During the basketball season of his 7th grade year, he began to experience a sharp pain in his right knee, which he originally attributed to growing pains. However, on Christmas Eve of 2011, the pain in his knee was diagnosed as osteosarcoma. He underwent 21 sessions of chemotherapy to treat the disease. He also chose to have his leg amputated via a rare procedure called rotationplasty. This choice was based on his belief that it would give him the best chance of returning to sports.

== Athletic career ==
Sam began competing in high jump in 2014, two years after losing his leg to cancer. He began his track & field career as a member of the Northridge High School Track & Field team. He quickly found success in this event, earning a spot on the Doha 2015 World Championships team, where he earned his first World Championship title at the age of 17. In the following year, he competed at the 2016 Rio de Janeiro Paralympic Games, where he earned a silver medal.
After graduating from high school in 2017, he attended the University of Notre Dame, where he competed on their varsity track & field team. In 2017, Sam won his second World Championship title at the London 2017 World Championships.

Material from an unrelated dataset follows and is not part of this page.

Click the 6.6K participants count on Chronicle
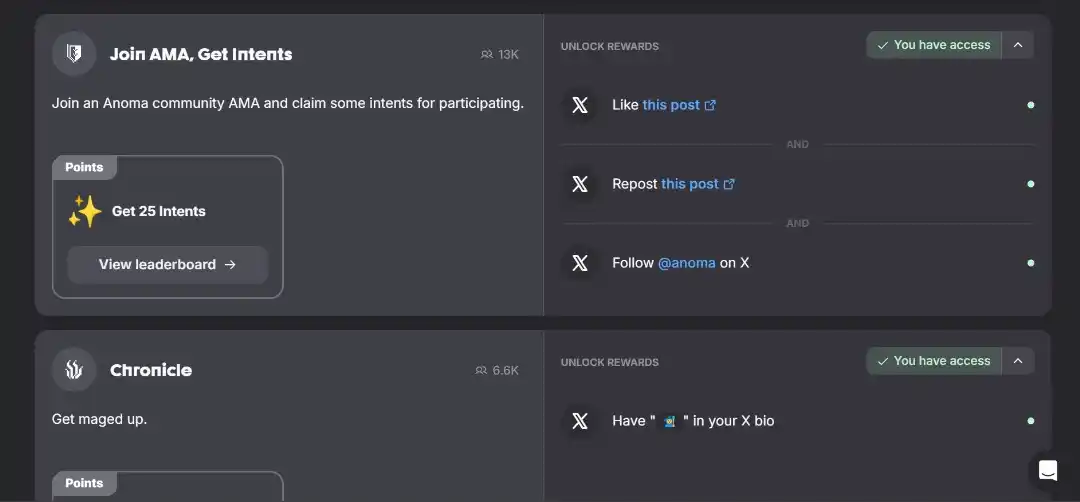coord(497,370)
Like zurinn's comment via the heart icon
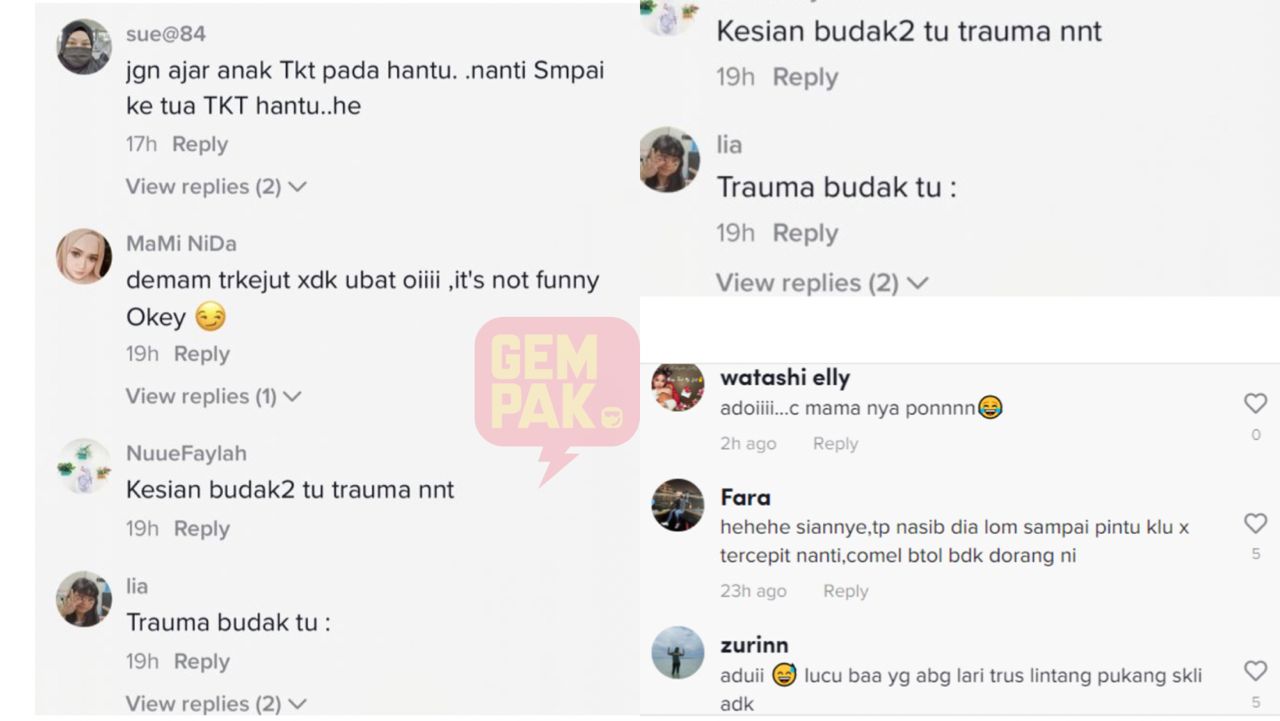The image size is (1280, 721). coord(1255,671)

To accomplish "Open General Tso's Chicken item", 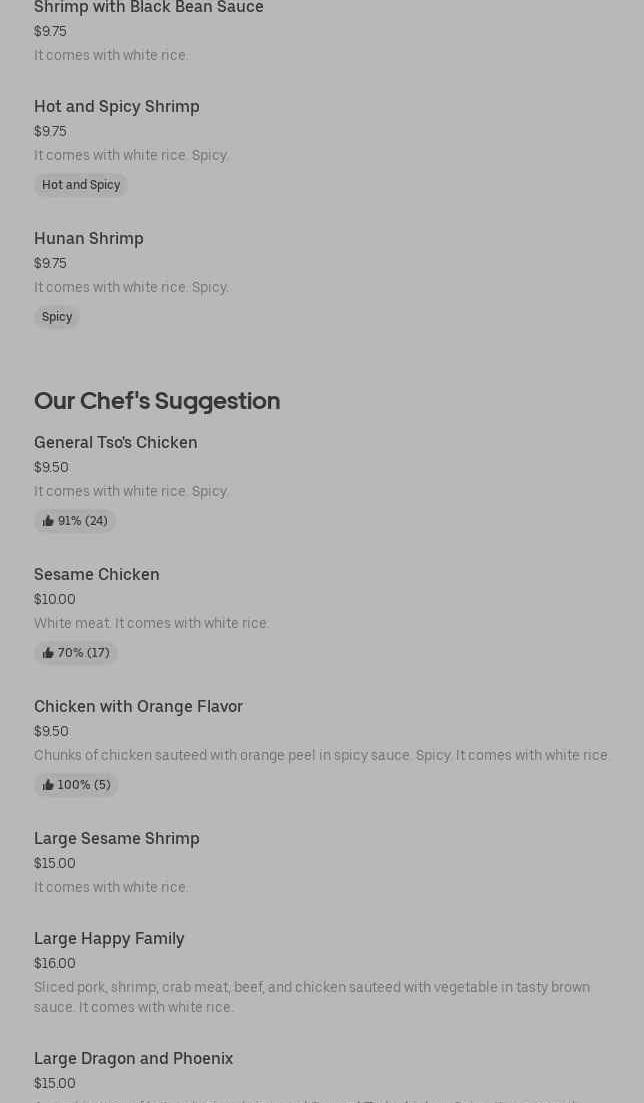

After graduating from the University of Notre Dame in 2021, Sam attended the University of Michigan Medical School, where he competed for the University of Michigan Adaptive Sports and Fitness Team. Shortly after, Sam competed at his second Paralympic Games at the Tokyo 2020 Paralympic Games, where he earned a gold medal, jumping a height of 1.86m. Sam returned to athletics in 2024, earning a bronze medal at the World Para Athletics Championships in Kobe, Japan. He later competed in his 3rd Paralympic Games at the Paris 2024 Paralympic Games, where he ended in 8th place.

==Medical career==
Grewe graduated from the University of Notre Dame in 2021 with a Bachelor of Science degree. He went on to earn his Medical Degree from the University of Michigan Medical School in 2025. He is currently completing his residency in Physical Medicine and Rehabilitation at Spaulding Rehabilitation Hospital in Boston.